金子ゆりさん(ビジュアルデザインコース)
常葉大学造形学部では、2024年1月26日(金曜日)~28日(日曜日)の日程で、第20回卒業制作展を開催いたします。卒業制作展へ向け、毎日作品と向き合っている4年生に卒業制作に関するインタビューを行い、連載記事として掲載することとなりました。

第2回はビジュアルデザインコースの金子ゆりさん。「「お裾分け」から見えてきた、人々が作る新しい関係づくりの研究」を行い、冊子を作ったり、インタビューから得た情報をマッピングしたりしながら研究を進めています。お裾分けをテーマにしたきっかけや、見にきてくれた人に伝えたいこと、卒業制作を通して得た学びについて伺いました。

「料理」に対する興味を掘り下げ、辿り着いた「お裾分け」というテーマ

卒業制作の内容について、丁寧に説明してくださった金子ゆりさん
「“家庭料理をお裾分けする”っていうところに興味を持ったことが私のスタートでした。」

料理をするっていう行為にとても興味があり、ずっとこの行為には何か意味があるだろうなって考えていました。料理って、日常の当たり前の行為だと思うけど、見捨てちゃいけないような気がしていて。卒業制作を通して料理に関して何か少しでも発見が得られたらいいなと思い、学んできたデザインの知識を活かして研究をしようと考えました。

「“料理”を分解したときに料理だけをやっていても意味がなく、料理を取り巻く社会課題について考えた時に“お裾分け”にたどり着きました。」

マッピングを見せながら丁寧に説明をしてくださった金子ゆりさん

夏に製作された冊子をもとに、課題を決定するまでの過程についてお話を聞かせていただきました。
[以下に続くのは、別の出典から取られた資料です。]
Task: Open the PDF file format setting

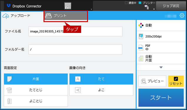Action: click(161, 47)
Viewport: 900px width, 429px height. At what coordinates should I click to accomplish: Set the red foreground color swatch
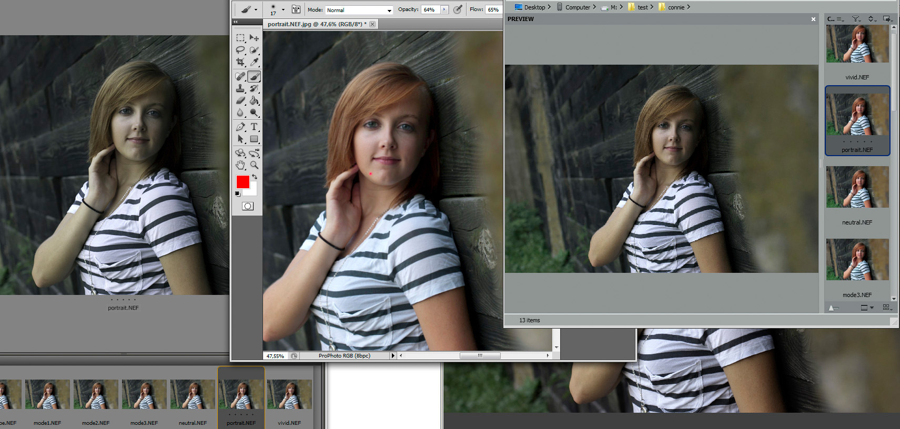[242, 182]
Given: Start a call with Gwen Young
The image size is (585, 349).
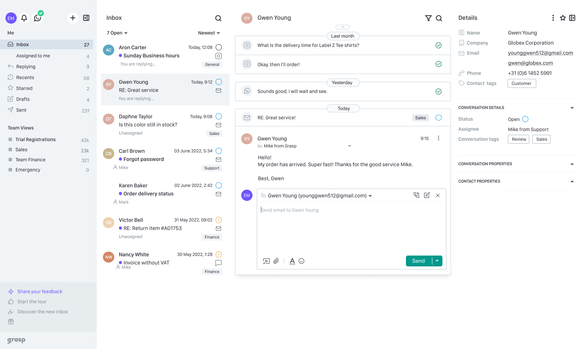Looking at the screenshot, I should click(416, 195).
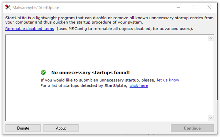Open the Re-enable disabled items link
Viewport: 220px width, 137px height.
point(30,29)
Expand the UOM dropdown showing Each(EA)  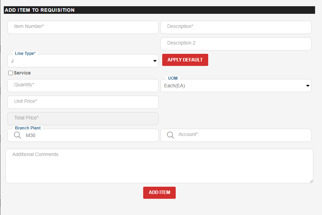[x=236, y=86]
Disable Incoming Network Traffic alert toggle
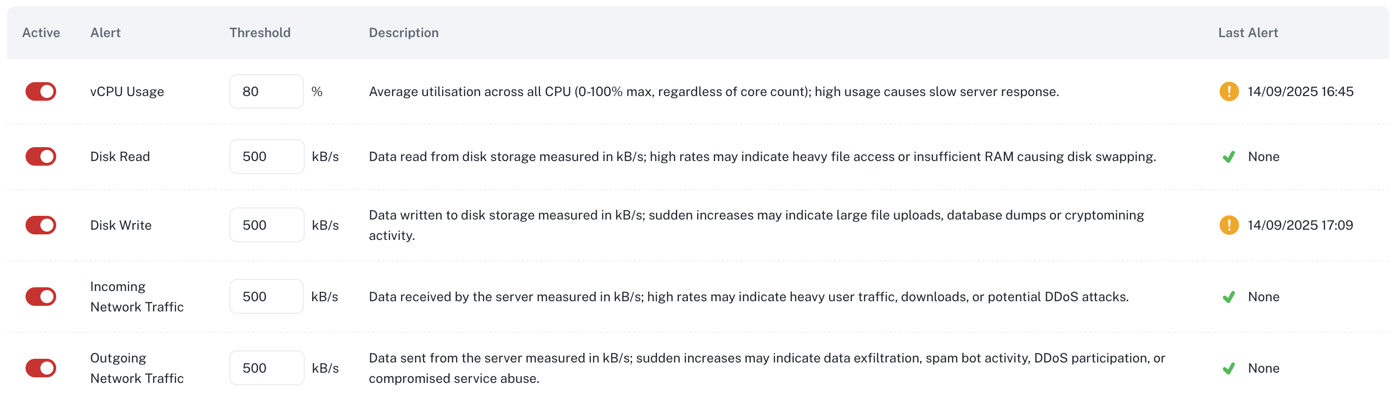The width and height of the screenshot is (1397, 414). [41, 296]
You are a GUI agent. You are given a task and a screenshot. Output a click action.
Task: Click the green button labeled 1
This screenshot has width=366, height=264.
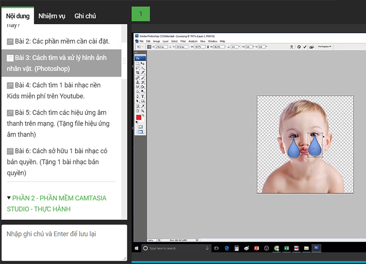[141, 14]
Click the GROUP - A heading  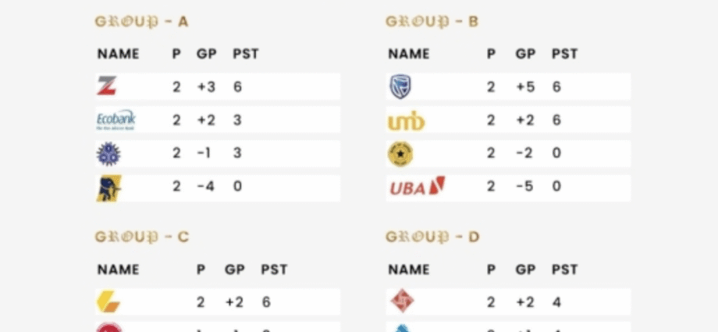tap(141, 21)
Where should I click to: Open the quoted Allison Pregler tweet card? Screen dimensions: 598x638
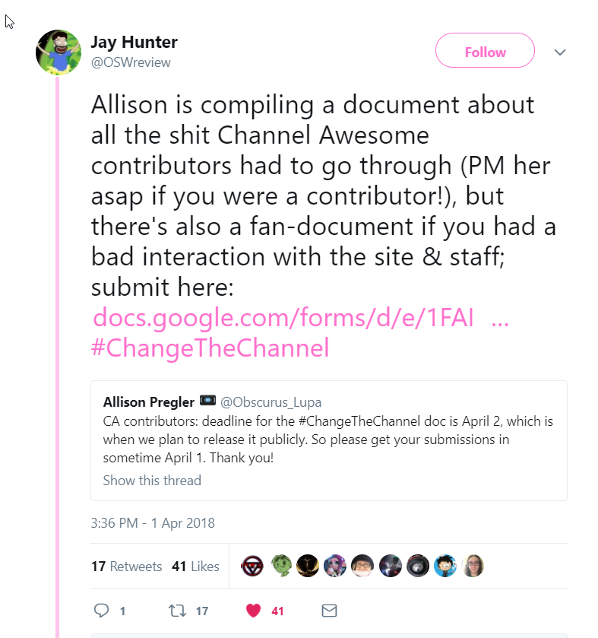[x=329, y=440]
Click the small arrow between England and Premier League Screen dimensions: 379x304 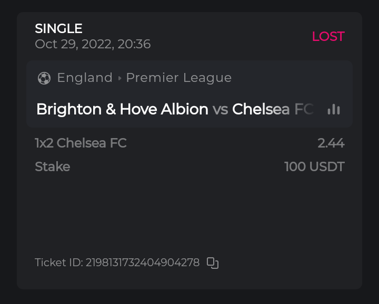pyautogui.click(x=119, y=78)
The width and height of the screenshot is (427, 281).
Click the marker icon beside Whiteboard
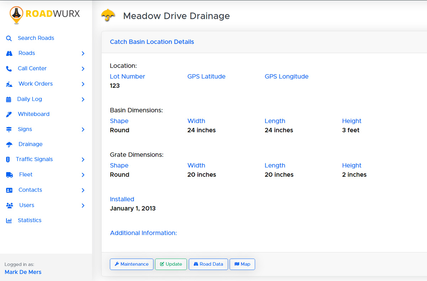pos(9,115)
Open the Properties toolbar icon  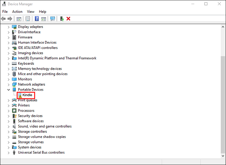click(28, 19)
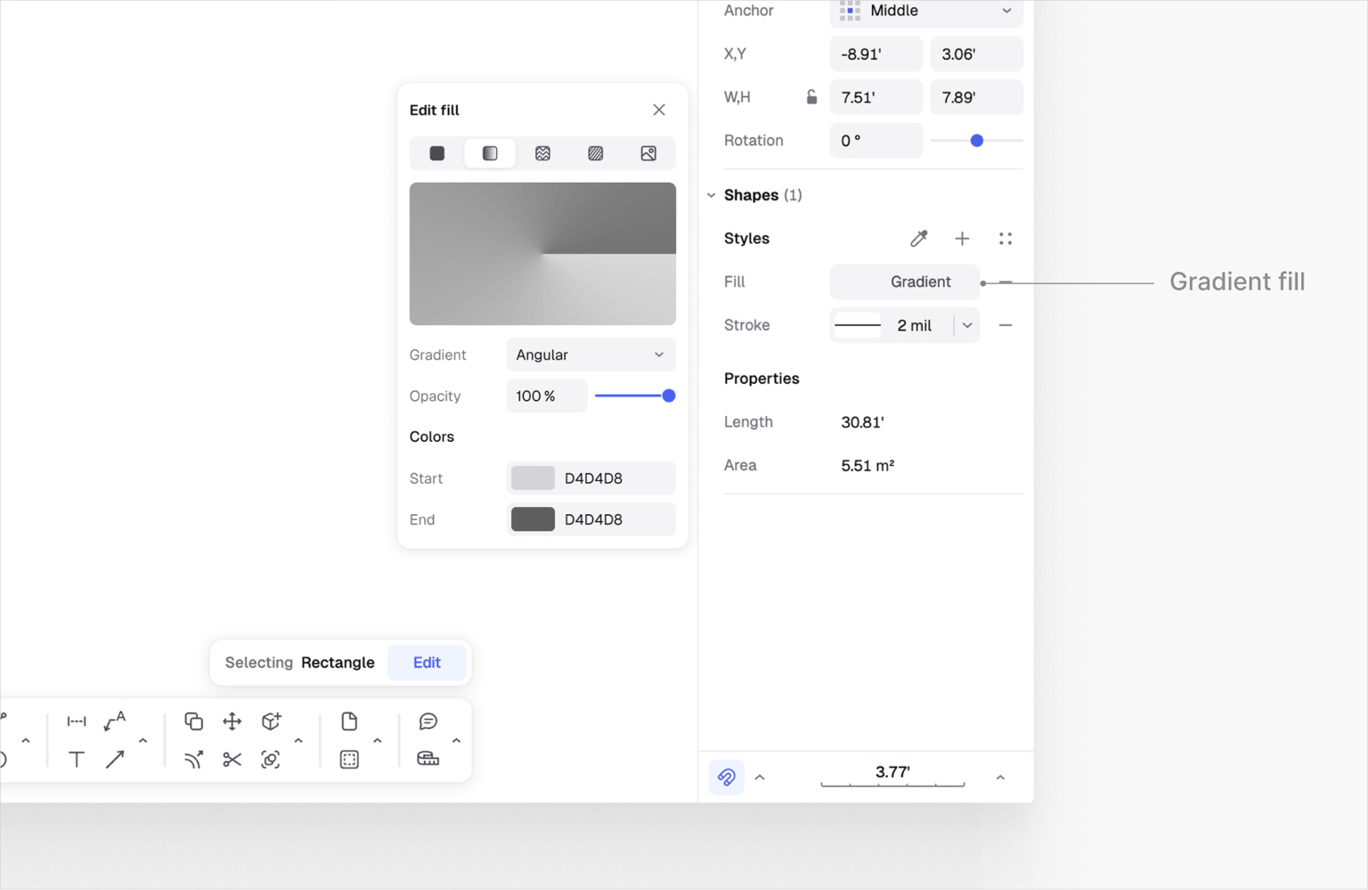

「問いを見つける」ということを考えたときに、自分の中にある料理っていうものを色々細かく分解していき、自分は料理の中の何に興味があるのか、どこに自分は焦点を当てればいいんだろうっていうのを、ずっとぐるぐる考えていました。考えていくうちに、「作ってもらう」という行為に興味を惹かれました。

作ったものをもらうとか、美味しく作ったものをあげるとか、自分のために料理をしたものを他の人にあげるという行為に疑問を持つようになり、お裾分けの研究をする流れになりました。

夏に製作をしたお裾分けの研究に関する冊子


お裾分けの研究から見えてきた社会の在り方

日頃の授業で得た視点とは一味違う、研究での視点について話してくださった金子さん。

「収穫するっていう行為をしているのに、やっていることは収穫をしながら人と話したり、近所同士のやり取りをしたり、そういう別の世界関係がその中にあって。」

この研究では、サービスデザインのように「この人のこの暮らしをこう変えたい」というわけではなくて、その人がやっていることをただ見つめていくことや、そこでしか起きてないことを聞いてみて、自分で解釈していくことが1番の核となった姿勢かなっていうのは思います。産業や社会のように大きい規模で見つめないといけない時もあるけど、小さい規模で見つめていくことも、社会のデザインをする時に、時々大事になるんじゃないかなっていうのは思いました。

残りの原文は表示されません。